:: SUPPLIED ENTRIES

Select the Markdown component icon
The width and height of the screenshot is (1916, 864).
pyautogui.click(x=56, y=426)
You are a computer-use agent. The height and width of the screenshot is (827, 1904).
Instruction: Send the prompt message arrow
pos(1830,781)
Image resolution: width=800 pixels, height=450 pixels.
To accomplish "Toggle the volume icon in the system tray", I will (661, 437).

::::

→ **EXERCISE PROMPT**
Write out exactly those lines running from the line with "Instruction: Send the prompt message arrow" to the end of the data above, the first and last included.

→ **OUTPUT**
Instruction: Send the prompt message arrow
pos(1830,781)
Image resolution: width=800 pixels, height=450 pixels.
To accomplish "Toggle the volume icon in the system tray", I will (661, 437).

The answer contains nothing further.